Thursday, April 05, 2007

WHAT MAKES AGATHA CHRISTIE CLICK?

Robert Ludlum, Ken Follet, Robin Cook, Tom Clancy all come up with the most exciting and nail-biting books. They have dark, enigmatic and silent heroes, seemingly authentic plots, ruthless villains, assassinations, blood and everything that is alien to our sheltered existence. They have heroes from the enigmatic institutions like FBI, CBI, KGB, Fedayeen, Mossad and blah… blah…They make us yearn for a more dangerous and adventurous life. But still after reading so many of such books I seem to go back to my Agatha Christies-old-worldish, exciting to a certain degree and having nothing more exciting than the Scotland Yard.
Agatha Christie’s style of writing is not very remarkable. The plot is never too complicated and the crimes are never of a very big scale. The heroes and heroines too are never the trigger-happy and brooding types that catch our fancy. In spite of all this we find that once Agatha Christie was titled a Dame and was also tagged as the ‘Queen of Crime for her contribution to writing. Her books have sold over a billion copies in 44 different languages. She is also the author of the longest ever running play in history known as ‘The Mousetrap’.
So what makes her click? I would say that there are multiple reasons for it, one of which is her simple style of writing. There is nothing more irritating to a reader than having to open a dictionary while reading the climax of a book. Fortunately Agatha Christie seems to have realized just that, for her use of words is varied but at the same time lucid.
She also has the capability to showcase a murder in all its various forms. We were introduced to serial killing in ‘The A.B.C. murders’, a murder that occurred long years ago in ‘Death comes as the end’, a child psychopath in ‘The Crooked House’, a jealous lover and killer in ‘Towards Zero’. She has presented all of it with the same lucidity and elaborateness through which we have come to recognize her books.

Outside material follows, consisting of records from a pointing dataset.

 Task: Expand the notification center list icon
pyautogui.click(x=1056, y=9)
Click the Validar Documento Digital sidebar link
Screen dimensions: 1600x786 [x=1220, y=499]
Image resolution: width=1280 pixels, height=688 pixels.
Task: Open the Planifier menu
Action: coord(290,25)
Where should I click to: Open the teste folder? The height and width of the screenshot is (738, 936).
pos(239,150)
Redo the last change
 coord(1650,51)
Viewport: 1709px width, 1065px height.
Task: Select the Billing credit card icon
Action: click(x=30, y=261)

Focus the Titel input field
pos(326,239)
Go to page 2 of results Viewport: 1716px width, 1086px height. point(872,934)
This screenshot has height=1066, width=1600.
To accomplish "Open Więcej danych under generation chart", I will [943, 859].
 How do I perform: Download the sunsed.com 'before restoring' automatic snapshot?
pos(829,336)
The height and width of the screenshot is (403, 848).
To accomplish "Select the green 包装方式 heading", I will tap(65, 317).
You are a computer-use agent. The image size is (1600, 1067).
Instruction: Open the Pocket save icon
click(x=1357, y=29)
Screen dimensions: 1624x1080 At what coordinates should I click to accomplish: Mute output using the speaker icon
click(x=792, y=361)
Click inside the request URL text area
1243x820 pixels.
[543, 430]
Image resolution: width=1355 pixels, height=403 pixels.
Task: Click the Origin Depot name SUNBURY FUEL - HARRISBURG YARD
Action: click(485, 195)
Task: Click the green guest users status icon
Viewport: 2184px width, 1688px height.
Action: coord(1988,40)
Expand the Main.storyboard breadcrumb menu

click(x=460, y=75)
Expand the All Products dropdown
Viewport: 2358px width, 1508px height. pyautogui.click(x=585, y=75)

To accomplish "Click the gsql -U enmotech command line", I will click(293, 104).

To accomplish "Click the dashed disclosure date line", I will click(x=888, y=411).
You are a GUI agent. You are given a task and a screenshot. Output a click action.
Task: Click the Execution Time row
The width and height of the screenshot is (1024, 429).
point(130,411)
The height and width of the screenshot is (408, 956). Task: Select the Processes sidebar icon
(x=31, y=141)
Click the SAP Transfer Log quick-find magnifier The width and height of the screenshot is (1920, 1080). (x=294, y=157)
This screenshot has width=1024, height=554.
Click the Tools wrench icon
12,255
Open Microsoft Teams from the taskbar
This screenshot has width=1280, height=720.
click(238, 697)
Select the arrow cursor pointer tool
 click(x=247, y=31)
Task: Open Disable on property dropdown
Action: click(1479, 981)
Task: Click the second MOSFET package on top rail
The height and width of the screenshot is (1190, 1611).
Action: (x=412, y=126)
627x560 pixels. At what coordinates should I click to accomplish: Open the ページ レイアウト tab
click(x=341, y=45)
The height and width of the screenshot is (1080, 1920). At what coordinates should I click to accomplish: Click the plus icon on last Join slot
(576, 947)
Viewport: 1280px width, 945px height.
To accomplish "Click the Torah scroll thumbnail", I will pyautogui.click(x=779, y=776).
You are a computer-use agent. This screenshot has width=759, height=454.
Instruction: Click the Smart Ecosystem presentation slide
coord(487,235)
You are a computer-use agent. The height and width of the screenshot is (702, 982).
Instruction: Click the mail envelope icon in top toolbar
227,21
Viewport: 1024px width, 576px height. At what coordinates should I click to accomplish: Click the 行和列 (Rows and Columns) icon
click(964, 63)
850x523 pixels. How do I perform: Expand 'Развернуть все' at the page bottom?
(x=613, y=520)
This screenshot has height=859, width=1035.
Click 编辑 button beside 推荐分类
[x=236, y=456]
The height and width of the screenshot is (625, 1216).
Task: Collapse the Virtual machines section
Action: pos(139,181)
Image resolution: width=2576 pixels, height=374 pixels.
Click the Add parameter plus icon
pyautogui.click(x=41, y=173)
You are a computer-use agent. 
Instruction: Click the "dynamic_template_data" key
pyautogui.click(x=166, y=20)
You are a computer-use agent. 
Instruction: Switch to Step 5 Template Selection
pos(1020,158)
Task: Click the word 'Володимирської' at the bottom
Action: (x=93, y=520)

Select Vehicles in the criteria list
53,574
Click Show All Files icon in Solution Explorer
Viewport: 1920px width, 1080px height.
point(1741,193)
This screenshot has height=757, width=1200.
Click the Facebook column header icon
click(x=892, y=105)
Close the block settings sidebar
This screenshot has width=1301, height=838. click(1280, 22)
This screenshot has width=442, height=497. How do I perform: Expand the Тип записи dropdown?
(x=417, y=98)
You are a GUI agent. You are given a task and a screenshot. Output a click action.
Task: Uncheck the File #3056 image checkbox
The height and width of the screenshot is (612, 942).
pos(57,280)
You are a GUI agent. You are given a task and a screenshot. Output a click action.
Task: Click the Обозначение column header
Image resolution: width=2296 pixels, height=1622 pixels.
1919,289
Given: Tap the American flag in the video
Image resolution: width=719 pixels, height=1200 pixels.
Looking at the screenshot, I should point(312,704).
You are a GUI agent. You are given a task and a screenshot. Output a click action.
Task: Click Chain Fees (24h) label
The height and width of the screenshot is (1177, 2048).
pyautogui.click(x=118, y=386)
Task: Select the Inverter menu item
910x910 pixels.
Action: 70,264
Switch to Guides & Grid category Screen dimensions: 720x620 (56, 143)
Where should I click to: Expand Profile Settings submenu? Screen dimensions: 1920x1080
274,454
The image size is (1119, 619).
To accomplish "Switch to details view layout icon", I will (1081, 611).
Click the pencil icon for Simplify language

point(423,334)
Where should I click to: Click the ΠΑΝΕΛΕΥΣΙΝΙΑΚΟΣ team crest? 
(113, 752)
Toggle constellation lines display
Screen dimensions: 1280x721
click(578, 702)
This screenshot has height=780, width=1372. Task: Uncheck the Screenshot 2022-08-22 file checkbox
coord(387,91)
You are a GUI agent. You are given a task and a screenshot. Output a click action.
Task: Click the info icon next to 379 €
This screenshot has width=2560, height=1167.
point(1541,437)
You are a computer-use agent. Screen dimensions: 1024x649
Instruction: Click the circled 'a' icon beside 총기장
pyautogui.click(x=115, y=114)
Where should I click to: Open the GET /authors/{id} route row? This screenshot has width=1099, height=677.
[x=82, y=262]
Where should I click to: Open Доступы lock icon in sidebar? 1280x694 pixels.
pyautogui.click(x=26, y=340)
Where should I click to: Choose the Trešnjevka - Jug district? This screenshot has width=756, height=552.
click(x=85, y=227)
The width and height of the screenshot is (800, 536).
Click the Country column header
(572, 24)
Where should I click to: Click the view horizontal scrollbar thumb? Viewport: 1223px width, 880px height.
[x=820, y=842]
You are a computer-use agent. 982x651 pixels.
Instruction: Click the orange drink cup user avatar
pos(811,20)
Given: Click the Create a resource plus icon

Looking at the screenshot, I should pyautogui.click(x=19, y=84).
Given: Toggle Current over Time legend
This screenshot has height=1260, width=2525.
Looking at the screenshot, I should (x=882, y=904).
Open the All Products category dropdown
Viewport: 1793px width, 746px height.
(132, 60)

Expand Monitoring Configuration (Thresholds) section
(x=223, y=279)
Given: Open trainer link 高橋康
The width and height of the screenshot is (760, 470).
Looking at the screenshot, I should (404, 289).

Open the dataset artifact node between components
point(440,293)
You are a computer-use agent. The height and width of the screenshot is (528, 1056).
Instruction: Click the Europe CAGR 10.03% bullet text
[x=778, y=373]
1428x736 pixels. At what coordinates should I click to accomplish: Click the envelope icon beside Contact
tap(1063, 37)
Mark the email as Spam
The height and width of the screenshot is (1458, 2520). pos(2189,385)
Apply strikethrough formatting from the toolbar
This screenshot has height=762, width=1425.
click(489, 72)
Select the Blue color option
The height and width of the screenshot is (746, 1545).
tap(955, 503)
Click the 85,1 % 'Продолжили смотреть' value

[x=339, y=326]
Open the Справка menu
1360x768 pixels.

Another point that I mentioned before but would like to do so again is that her plots are never of a very huge scale. Anyone who has read both Ludlum and Christie would be able to testify that in Agatha novels the villains are not fiends who have the power to collapse the entire world, nation or even a particular community. They are just assassinators limited to a certain household or family. Every household member is an individual character and in some or the other way, a part of the plot. She makes it such that everyone is under suspicion. Everyone is guilty until proven innocent.
But the most important aspect that I kept for the last is the curious detective with the egg-shaped head- Hercule Poirot. If Arthur Conan Doyle created the brilliant Sherlock Holmes then Agatha Christie created a very creditable Hercule Poirot. This is an egoistic but discerning man without the brooding nature and painful past that is synonymous to a hero. He has no training in defense or fighting to speak of and does possess even a trace of dare-devilry. It’s just him and his grey-cells filled head. With his pleasant demeanor and self-important air, he is the most unlikely detective ever but still a very popular one. In the beginning, I used to scorn at these books and compare them with the Micheal Crichtons and Alistair McLeans of this world. But I was lying to myself for I was always enticed by the unbelievable climax of ‘The Murder of Roger Ackroyd’, by the adventures of Hillary Craven in ‘Destination Unknown’ and the cold reasoning of Justice Wargrave in ‘And Then There Were None’. So I have come to accept that indeed, there is something in Agatha Christie that makes her click.